━━━ Rows

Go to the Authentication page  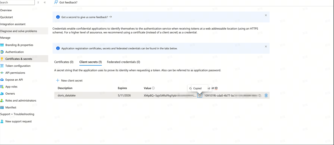14,52
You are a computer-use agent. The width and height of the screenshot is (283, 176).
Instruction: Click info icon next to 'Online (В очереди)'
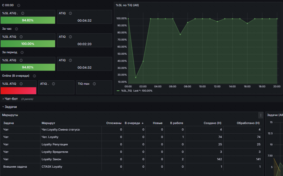[34, 76]
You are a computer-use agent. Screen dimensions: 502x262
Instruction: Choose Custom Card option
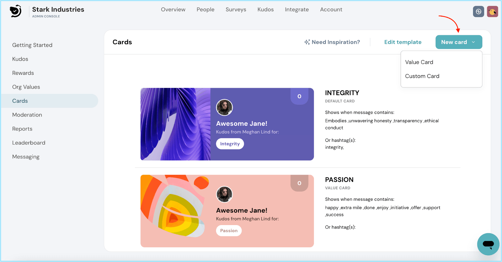coord(422,76)
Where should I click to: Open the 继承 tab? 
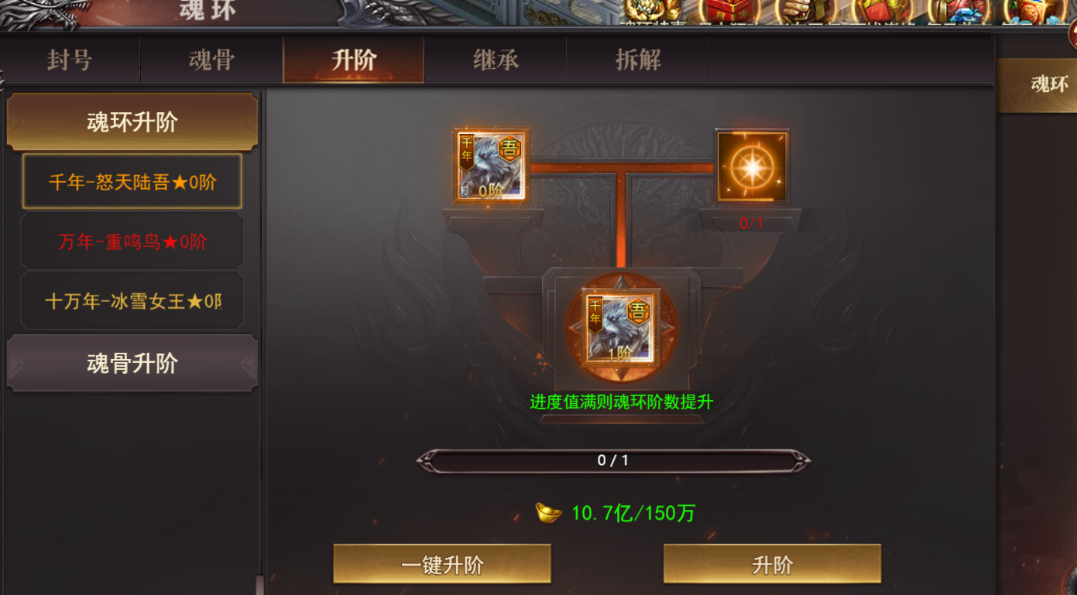point(496,60)
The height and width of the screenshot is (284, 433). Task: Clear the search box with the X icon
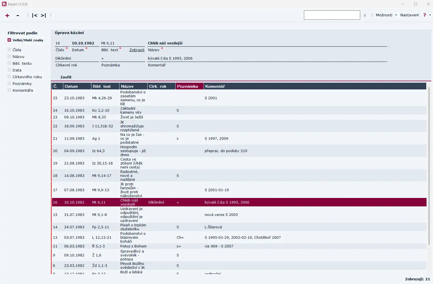point(365,15)
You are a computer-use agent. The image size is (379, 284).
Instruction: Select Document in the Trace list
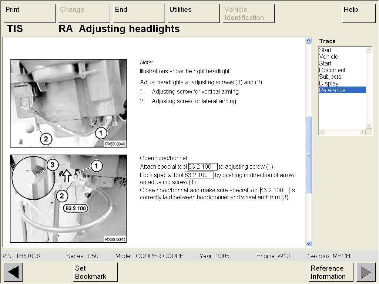[332, 70]
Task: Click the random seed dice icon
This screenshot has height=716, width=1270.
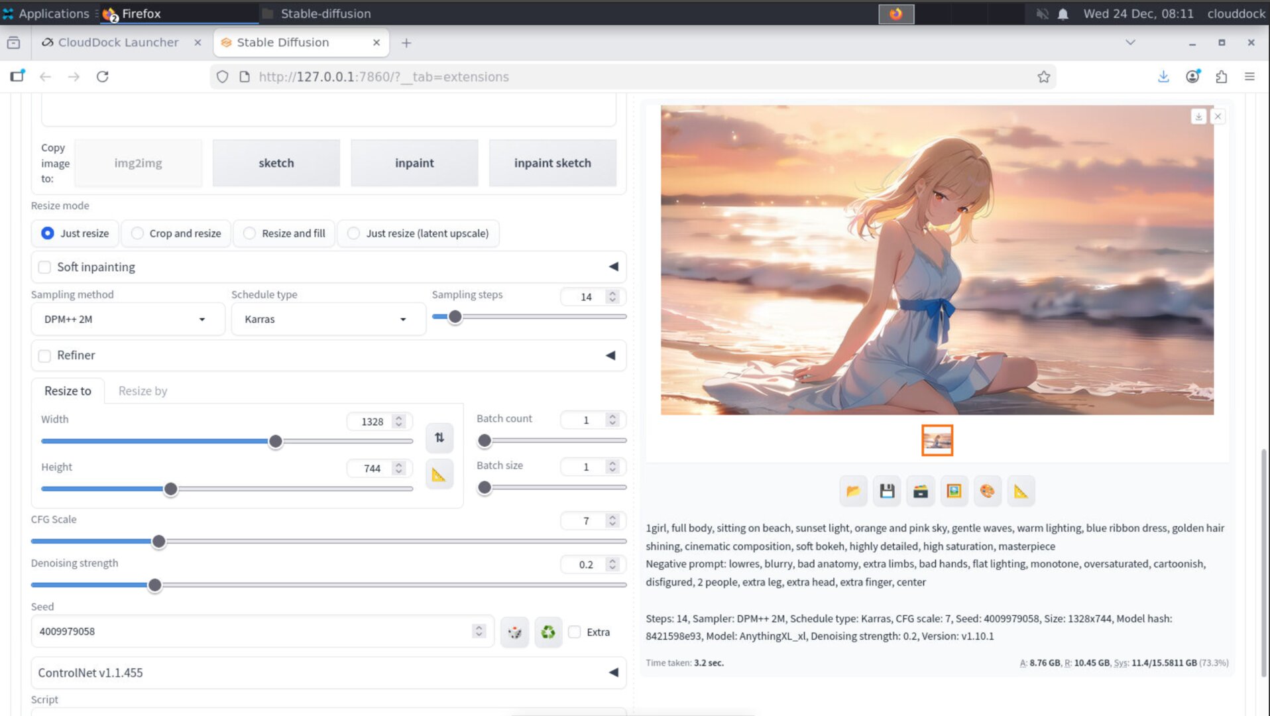Action: click(x=514, y=632)
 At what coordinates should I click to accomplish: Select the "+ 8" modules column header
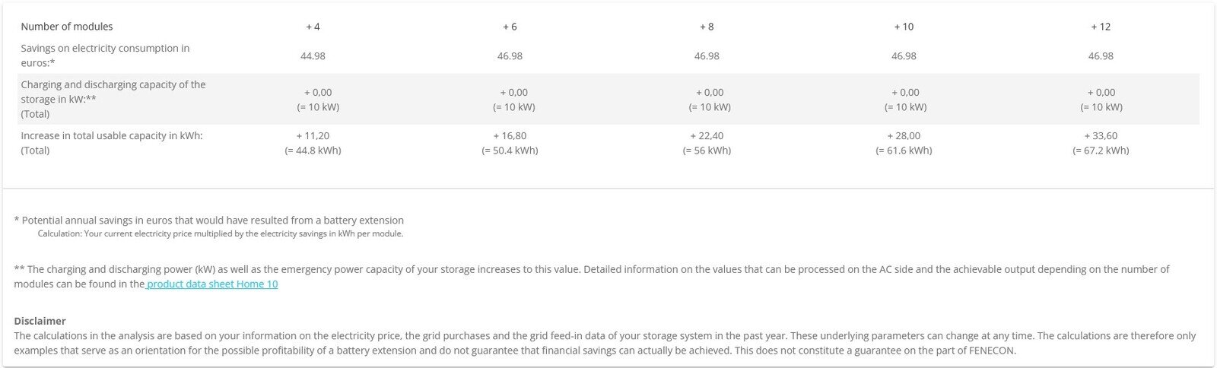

━━━━━━

Gather every line in the entries above that contains the word "computer", treating uppercase and lowercase as different.

You are a computer-use agent. The width and height of the screenshot is (283, 176).
You are a computer-use agent. Screen dimensions: 502x262
You are a computer-use agent. The image size is (379, 284).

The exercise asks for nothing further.